Remove and discard the stems from the chilies, split them with your fingers, and discard the seeds that fall out by themselves (optional, you can keep all the seeds if you wish). Toast them in a single layer (in batches if necessary) in a large sauté pan over med-high heat, till toasted and fragrant, 2-3 min, tossing periodically. Remove them to a bowl, cover with boiling water, and allow to re-hydrate, about an hour. (It can be helpful to lay a loose piece of plastic wrap directly on the peppers and place a bowl, plate, or other weight on top.)

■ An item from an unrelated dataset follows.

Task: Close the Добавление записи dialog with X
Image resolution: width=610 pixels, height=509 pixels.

Set another sauté pan over med-high heat and add a little oil or lard to the pan. Fry the tomatoes whole, till the skins blacken a bit, rolling them around periodically; cut them in a few pieces each; transfer to a blender. Add a little more oil to the pan; sauté the onions, stirring occasionally, till lightly browned, about 12-15 min. Add the garlic; cook 3 min more, stirring occasionally. Remove to a bowl, not the blender; return the pan to the heat. Meanwhile, in the same pan that you used for the chilies, still dry and on med-high heat, toast the sesame seeds, stirring nearly constantly, till the seeds are lightly browned and fragrant, about 5 min, depending on their moisture and oil content; remove to the blender with the tomatoes.

In the dry pan toast the nuts and seeds in succession till lightly browned and fragrant, about 5 min each (this depends on which you’re doing); stirring frequently to prevent burning. Remove each to the bowl with the onions.

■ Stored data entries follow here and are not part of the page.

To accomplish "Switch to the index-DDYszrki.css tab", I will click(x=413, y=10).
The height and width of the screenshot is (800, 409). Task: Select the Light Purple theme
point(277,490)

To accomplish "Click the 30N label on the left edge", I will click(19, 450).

Meanwhile, add a little oil to the pan you used for the tomatoes and fry the plantain slices, stirring occasionally, till just starting to brown in spots, 6-7 min; add a little more oil and the raisins and cook till the raisins plump up a bit, a few min more. Remove to the bowl with the onions. Without adding more oil, toast the bread slices and tortilla pieces till lightly browned and fragrant, turning occasionally; remove to the bowl with the onions.

In the dry pan, meanwhile, toast the avocado leaf (or bay leaves) till fragrant, about 2 min; remove to the bowl with the onions. In this same pan, toast the cinnamon, cumin, cloves, and oregano, till fragrant, about 30-45 secs. Remove to the bowl with the onions.

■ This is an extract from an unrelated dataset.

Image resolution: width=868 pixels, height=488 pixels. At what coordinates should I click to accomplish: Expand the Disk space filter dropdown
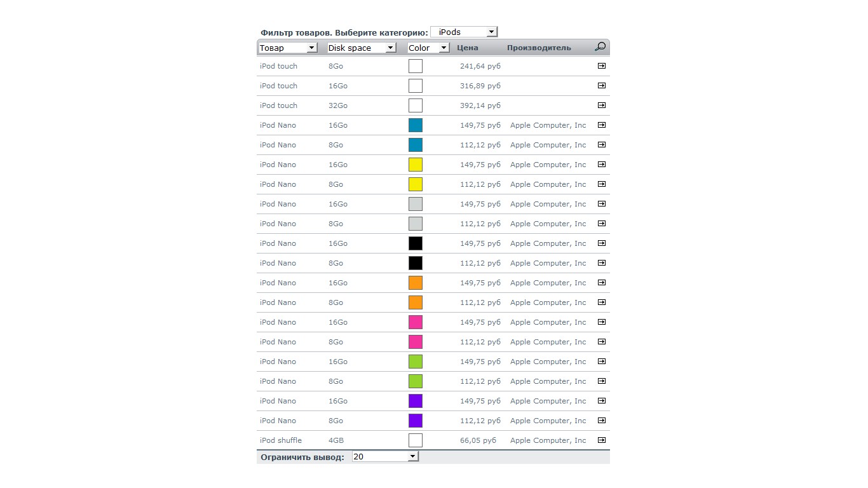coord(362,48)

Set a large pot on the stove. Drain the re-hydrated peppers and place some of them in the blender with the tomatoes and sesame seeds. Pour in a little of the chicken stock and turn on the blender; purée, stopping the blender periodically to push any solids down toward the blades, till blended very well. Pour into the pot through a medium sieve to remove any extraneous skin or seeds. Purée the rest of the peppers well, adding stock as necessary; strain into the pot. Rinse the blender briefly. Purée the contents of the onion bowl in batches, adding stock as needed to facilitate blending (you should end up using all the stock), blending very well till smooth; pour into the pot without straining. Place the pot over med-high heat and bring just to a low boil. Add the sugar and chocolate, stirring well till completely melted or dissolved. Add a little salt.

Reduce the heat and simmer, stirring occasionally, till the flavors blend and the sauce is the consistency of heavy cream. Adjust the salt; adjust the balance with sugar and/or vinegar. You’re done.

The sauce can be used as is, or you can thin some of it with stock for use as an enchilada sauce, or as a sauce to pour over cooked meats. I often use it a bit thinned and add leftover Q’d meats for reheating. When the meat is hot I remove it, then reduce the sauce over high heat till it’s thickened a bit.